## Provided passage
Experimental Configuration: To avoid the influence of different experimental conditions on the results of the improved model, all experiments in this study were performed in the same hardware and software environment. The system was equipped with 16 GB of RAM and an NVIDIA GeForce RTX 3060 (NVIDIA Corporation, Santa Clara, CA, USA) graphics card. All experiments were conducted on a Windows 11 (Microsoft, Redmond, WA, USA) Home Edition system, configured with Python 3.9 programming environment, CUDA 11.1.1 architecture, and cuDNN v8.2.0 development library. The deep learning framework PyTorch 1.10.1 was used to build the 3D segmentation networks.

Training Strategy: In the training parameters, the weight decay rate is 0.01, the initial learning rate is 0.001, a total of 200 iterations were performed, and the batch size is set to 2. The sampling points are 2048, and the number of channel dimensions is set to 7 (x, y, z, N_x, N_y, N_z, labels). The k nearest neighbors (required for individual models) in the model are unified to 20. Other parameters are adopted from the original paper recommendations.

3.2. Assessment of Indicators

3.2.1. Model Comparison Experiment Evaluation

We used mIoU metrics, mP (mean precision), mR (mean recall), and mF1 (mean F1 score) as the evaluation metrics of cotton organ segmentation for improving the model performance.

mIoU is used to evaluate the performance of the model in the cotton organ segmentation task, measuring the point cloud overlap between the predicted and real regions for each organ category [38], as shown in the following Equation:

$$\mathrm{mIoU}={\displaystyle \frac{1}{N}}{{\displaystyle \sum }}_{i=1}^N{\displaystyle \frac{\left|A_i\cap B_i\right|}{\left|A_i\cup B_i\right|}}$$

(6)

$A_i$ denotes a set of predicted point clouds for category $i$, $B_i$ denotes a set of real point clouds for category $i$, and $N$ denotes the total number of organ categories.

mP is a measure of the mean of the model’s precision on each cotton organ class. Precision is the proportion of samples correctly predicted as a positive category over all samples predicted as a positive category, as calculated in the following formulas:

$${\mathrm{Precision}}_i={\displaystyle \frac{T{P}_i}{T{P}_i+F{P}_i}}$$

(7)

$$\mathrm{mP}={\displaystyle \frac{1}{N}}{{\displaystyle \sum }}_{i=1}^N{\displaystyle \frac{T{P}_i}{T{P}_i+F{P}_i}}$$

(8)

$T{P}_i$ denotes the number of true cases in class $i$, and $F{P}_i$ denotes the number of false positive cases in class $i$.

mR is a measure of the average of the model’s recall on each cotton organ class. Recall is the proportion of samples correctly predicted to be in the positive category to the true positive category, as calculated in the following formula:

$${\mathrm{Recall}}_i={\displaystyle \frac{T{P}_i}{T{P}_i+F{N}_i}}$$

(9)

## Collected material
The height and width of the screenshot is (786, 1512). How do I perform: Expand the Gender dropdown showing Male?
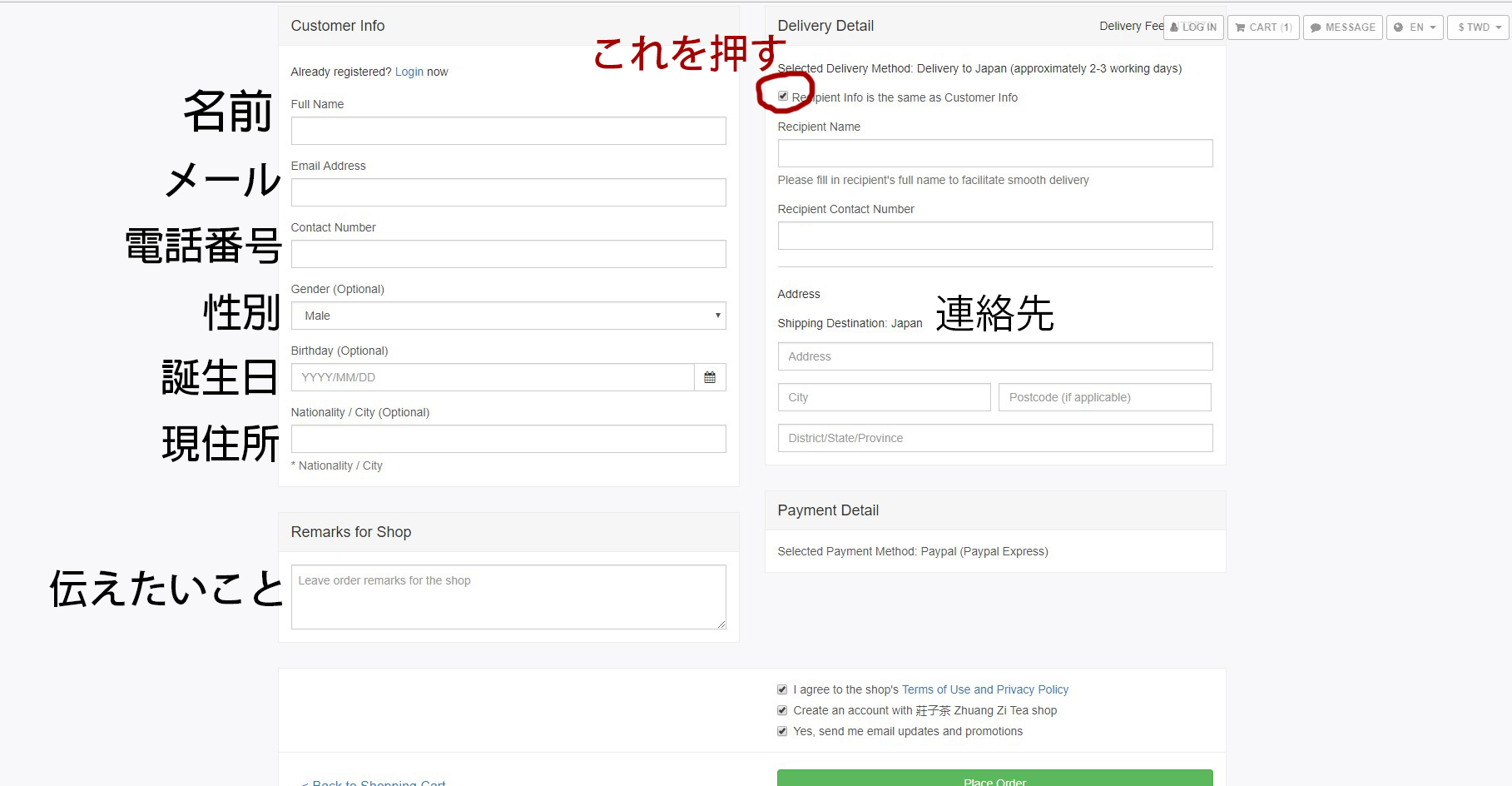click(x=508, y=316)
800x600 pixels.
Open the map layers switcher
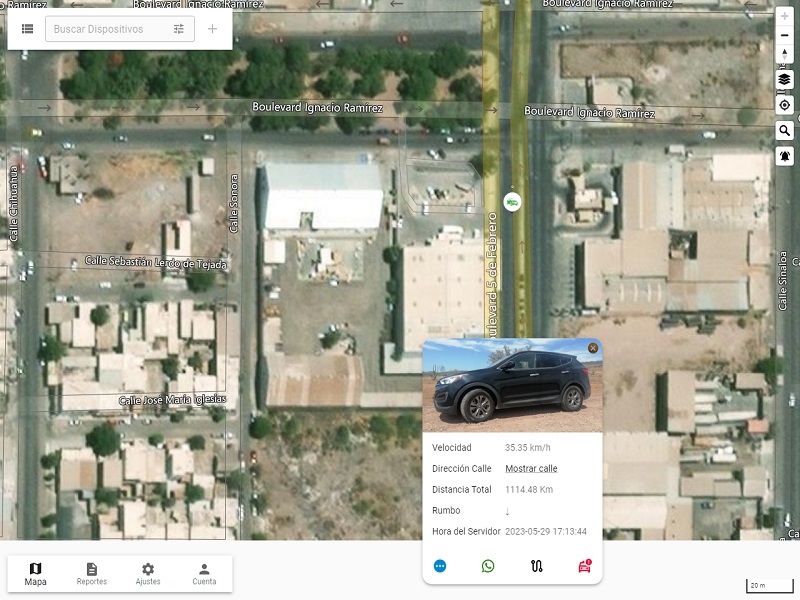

## Problem requirements
Carry on the passage about evaluation metrics for cotton organ segmentation, picking up right after the recall formula labeled (9).

## Answer to this exercise
$$\mathrm{mR}={\displaystyle \frac{1}{N}}{{\displaystyle \sum }}_{i=1}^N{\displaystyle \frac{T{P}_i}{T{P}_i+F{N}_i}}$$

(10)

$F{N}_i$ denotes the number of false counterexamples in class $i$.

The mF1 score is the reconciled average of precision mP and Recall. The F1 score takes into account the balance between precision and recall, and larger values are better, as shown in the following formulas:

$$F{1}_i=2\times {\displaystyle \frac{{\mathrm{Precision}}_i\times {\mathrm{Recall}}_i}{{\mathrm{Precision}}_i+{\mathrm{Recall}}_i}}$$

(11)

$$\mathrm{mF}1={\displaystyle \frac{1}{N}}{{\displaystyle \sum }}_{i=1}^N{\displaystyle \frac{2\times {\mathrm{Precision}}_i\times {\mathrm{Recall}}_i}{{\mathrm{Precision}}_i+{\mathrm{Recall}}_i}}$$

(12)

3.2.2. Phenotype Extraction Assessment

Relative error was used as an evaluation metric for phenotype extraction. The results of phenotypic parameter extraction were evaluated using measured plant phenotypic data, and manually counted plant data.

$$\mathrm{MRE}={\displaystyle \frac{1}{n}}{\displaystyle \sum _{i=1}^n\left|\frac{y_i-{\widehat{y}}_i}{y_i}\right|}\times 100\%$$

(13)

where $y_i$ denotes true value, ${\widehat{y}}_i$ denotes predicted value, and $n$ denotes sample size.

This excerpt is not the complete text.